Глава 7 - Кубизм: другая точка зрения, 1907-1914

Глава 7 - Кубизм: другая точка зрения, 1907-1914

Рома

… никто лучше [Гийома] Аполлинера не сумел определить истинную природу кубизма – направления, которое многим кажется слишком трудным для восприятия. О своем друге Пабло Пикассо, одном из основателей кубизма, Аполлинер сказал: «Он анализирует объект, как хирург анатомирует труп». Это и есть суть кубизма: разборка предмета на составляющие посредством пристального анализа. Даже Аполлинеру с его передовыми взглядами потребовалось время, чтобы оценить новый подход к искусству. … путем соединения самых разных художественных подходов решать насущные задачи – такие, скажем, как возвращение к доминирующей роли контурной линии, от чего в свое время отказались импрессионисты.

«Авиньонские девицы» Пабло Пикассо. С гигантского, в два с половиной квадратных метра, полотна на литератора таращились пять обнаженных женщин – грубо раскрашенные тела были словно выхвачены из общей гаммы коричневых, голубых и розовых тонов острыми, как бритва, угловатыми линиями, похожими на трещины разбитого зеркала. У Пикассо почти отсутствует пространственная глубина. Наоборот, пять женщин представлены в двумерной проекции, их тела упрощены до набора треугольников и ромбов, словно вырезанных из терракотово-розовой бумаги. Детали упрощены до предела: грудь, нос, рот и руки намечены одной-двумя короткими угловатыми линиями. Нет даже попыток имитации реальности – у двух женщин из этой гротескной группы (справа) вместо голов африканские маски, женщина слева обратилась в древнеегипетскую статую, в то время как две центральные фигуры представляют собой попросту стилизованные карикатуры. Черты лица у всех сдвинуты, как в мультиракурсной съемке, эллиптические глаза находятся на разной высоте, а рты искривлены. Картина создает ощущение клаустрофобии, поскольку Пикассо резко укоротил перспективу. Не возникает привычной иллюзии объема, когда изображение уменьшается, словно бы уходя вглубь полотна; наоборот, женщины как будто вот-вот выпрыгнут из холста, как в стоп-кадре 3D. В том и состоит замысел художника. Ведь женщины на картине – уличные проститутки, они выстроились на смотр, чтобы вы, клиент, могли сделать свой выбор. Авиньонскими они названы, кстати, по названию улицы в Барселоне, известной своими проститутками, а не живописного городка на юге Франции. А чаша спелых фруктов у их ног – метафора предлагаемых наслаждений.
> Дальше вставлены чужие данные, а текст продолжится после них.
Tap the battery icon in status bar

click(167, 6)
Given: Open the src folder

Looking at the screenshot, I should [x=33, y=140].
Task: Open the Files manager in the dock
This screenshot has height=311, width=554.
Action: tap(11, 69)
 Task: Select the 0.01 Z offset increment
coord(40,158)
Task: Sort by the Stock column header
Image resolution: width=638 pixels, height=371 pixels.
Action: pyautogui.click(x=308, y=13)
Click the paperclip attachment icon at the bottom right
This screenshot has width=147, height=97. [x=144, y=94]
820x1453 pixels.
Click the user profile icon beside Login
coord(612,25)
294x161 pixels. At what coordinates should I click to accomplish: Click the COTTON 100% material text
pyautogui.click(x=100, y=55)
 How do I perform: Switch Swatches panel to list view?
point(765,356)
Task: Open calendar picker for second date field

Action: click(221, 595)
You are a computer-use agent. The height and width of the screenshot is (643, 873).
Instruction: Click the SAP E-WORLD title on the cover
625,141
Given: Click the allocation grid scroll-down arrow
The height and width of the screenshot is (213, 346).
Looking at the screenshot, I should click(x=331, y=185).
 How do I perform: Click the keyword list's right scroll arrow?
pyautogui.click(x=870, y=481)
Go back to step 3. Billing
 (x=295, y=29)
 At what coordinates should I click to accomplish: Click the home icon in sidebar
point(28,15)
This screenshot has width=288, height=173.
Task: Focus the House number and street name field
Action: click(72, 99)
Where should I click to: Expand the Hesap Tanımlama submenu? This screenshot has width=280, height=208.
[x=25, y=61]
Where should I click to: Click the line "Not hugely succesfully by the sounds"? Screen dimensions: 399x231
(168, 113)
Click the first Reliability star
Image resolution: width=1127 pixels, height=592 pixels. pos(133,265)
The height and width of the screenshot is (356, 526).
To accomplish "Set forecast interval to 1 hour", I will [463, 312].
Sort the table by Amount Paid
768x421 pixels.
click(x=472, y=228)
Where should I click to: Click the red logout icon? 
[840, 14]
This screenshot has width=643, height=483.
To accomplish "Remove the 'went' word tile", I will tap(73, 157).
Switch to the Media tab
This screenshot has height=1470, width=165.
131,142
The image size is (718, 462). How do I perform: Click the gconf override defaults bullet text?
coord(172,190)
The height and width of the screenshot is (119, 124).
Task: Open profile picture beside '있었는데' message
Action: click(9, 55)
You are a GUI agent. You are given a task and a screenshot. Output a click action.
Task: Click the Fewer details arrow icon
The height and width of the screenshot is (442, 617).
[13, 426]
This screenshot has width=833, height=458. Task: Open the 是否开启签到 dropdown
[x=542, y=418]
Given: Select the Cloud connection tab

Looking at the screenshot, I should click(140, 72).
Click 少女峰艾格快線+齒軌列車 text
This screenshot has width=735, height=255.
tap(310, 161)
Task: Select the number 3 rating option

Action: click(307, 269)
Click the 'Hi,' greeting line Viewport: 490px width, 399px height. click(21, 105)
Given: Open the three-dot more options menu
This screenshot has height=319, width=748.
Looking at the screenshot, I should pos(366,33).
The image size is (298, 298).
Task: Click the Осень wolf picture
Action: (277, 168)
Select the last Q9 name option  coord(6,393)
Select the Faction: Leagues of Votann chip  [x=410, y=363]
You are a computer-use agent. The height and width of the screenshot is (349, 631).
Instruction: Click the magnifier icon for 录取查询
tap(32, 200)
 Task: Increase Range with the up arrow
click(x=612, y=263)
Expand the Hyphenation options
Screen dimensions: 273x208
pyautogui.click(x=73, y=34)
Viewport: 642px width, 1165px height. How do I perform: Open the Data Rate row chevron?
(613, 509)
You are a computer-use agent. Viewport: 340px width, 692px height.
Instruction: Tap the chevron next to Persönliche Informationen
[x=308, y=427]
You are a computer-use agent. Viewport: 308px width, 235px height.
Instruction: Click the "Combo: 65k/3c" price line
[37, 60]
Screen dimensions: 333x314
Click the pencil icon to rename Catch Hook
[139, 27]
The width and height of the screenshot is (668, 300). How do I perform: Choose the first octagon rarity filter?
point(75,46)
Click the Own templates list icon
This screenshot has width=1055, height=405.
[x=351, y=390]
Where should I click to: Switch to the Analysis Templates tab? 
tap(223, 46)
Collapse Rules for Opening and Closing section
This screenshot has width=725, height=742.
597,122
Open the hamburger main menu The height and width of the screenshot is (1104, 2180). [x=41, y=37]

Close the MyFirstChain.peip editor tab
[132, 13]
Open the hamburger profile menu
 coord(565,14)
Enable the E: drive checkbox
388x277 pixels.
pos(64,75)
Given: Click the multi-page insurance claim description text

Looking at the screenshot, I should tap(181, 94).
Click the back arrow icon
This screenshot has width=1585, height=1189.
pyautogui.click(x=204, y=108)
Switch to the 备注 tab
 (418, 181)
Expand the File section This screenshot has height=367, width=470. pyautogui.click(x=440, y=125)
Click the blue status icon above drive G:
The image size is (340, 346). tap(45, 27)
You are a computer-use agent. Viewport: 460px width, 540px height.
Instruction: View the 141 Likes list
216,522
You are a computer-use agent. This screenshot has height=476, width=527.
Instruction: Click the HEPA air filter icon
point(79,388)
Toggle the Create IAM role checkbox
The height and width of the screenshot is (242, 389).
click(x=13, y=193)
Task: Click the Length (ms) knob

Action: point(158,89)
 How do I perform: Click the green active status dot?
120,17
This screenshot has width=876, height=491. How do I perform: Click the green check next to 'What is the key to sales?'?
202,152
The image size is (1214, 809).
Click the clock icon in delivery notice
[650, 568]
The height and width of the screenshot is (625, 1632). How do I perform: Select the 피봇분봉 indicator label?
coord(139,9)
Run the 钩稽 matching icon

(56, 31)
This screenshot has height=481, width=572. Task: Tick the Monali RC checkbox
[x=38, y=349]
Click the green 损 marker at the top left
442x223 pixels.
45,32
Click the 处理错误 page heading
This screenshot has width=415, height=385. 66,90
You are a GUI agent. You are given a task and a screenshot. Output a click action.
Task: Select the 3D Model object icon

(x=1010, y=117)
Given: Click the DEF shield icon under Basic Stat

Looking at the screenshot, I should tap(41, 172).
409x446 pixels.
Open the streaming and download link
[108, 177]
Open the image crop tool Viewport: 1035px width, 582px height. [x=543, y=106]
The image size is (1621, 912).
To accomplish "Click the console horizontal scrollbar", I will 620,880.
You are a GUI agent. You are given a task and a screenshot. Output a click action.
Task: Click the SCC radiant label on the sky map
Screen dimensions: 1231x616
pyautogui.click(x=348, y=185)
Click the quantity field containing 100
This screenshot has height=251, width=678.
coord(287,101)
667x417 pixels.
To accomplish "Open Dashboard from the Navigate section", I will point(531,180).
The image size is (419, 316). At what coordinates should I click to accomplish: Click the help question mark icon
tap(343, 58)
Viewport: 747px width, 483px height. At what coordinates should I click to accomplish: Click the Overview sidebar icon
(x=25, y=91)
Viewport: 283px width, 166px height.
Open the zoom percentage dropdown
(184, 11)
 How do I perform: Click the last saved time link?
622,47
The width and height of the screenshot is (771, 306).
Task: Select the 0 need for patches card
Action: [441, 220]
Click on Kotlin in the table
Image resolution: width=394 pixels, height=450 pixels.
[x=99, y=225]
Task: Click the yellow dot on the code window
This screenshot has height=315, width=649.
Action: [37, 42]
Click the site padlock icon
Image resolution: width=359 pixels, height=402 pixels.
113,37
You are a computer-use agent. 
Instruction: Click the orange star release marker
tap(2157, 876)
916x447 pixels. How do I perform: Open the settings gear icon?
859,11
Соревнуясь с Матиссом и развивая идеи Сезанна, Пикассо по ходу дела не забывал прихватывать кое-какие идеи старых мастеров. Все наперебой цитировали его слова: «Плохие художники копируют, великие – воруют»; сегодня мы назвали бы такой подход постмодернистским. Но тогда это была всего лишь сочная шутка, впрочем, вполне уместная, если сравнить прото-кубистских «Девиц» Пикассо с ренессансным шедевром кисти испанца Эль Греко «Снятие пятой печати» (1608), изучению которого Пикассо уделил немало времени. Картина иллюстрирует сюжет из шестой главы Книги Откровений Иоанна Богослова (6:9-11), – когда убиенные за Слово Божие обретают спасение. Синий цвет одежд коленопреклоненного апостола Иоанна, простершего руки к небесам, – тот же, что и у фоновой драпировки в «Авиньонских девицах». Кстати, и подход Пикассо к изображению ткани во многом позаимствован у Эль Греко – мазки белого, резкие линии, контрастные тени, придающие складкам глубину и пышность. А композиция непосредственно отсылает к трем обнаженным девам с апокалиптического полотна, вплоть до того, что одна из авиньонских девиц, повернутая в профиль и обращающаяся к остальным, – это зеркальное отражение праведницы Эль Греко. Даже гнетущее, темное небо Апокалипсиса не осталось без внимания Пикассо, – молодой художник явно попытался воссоздать такую же напряженную атмосферу.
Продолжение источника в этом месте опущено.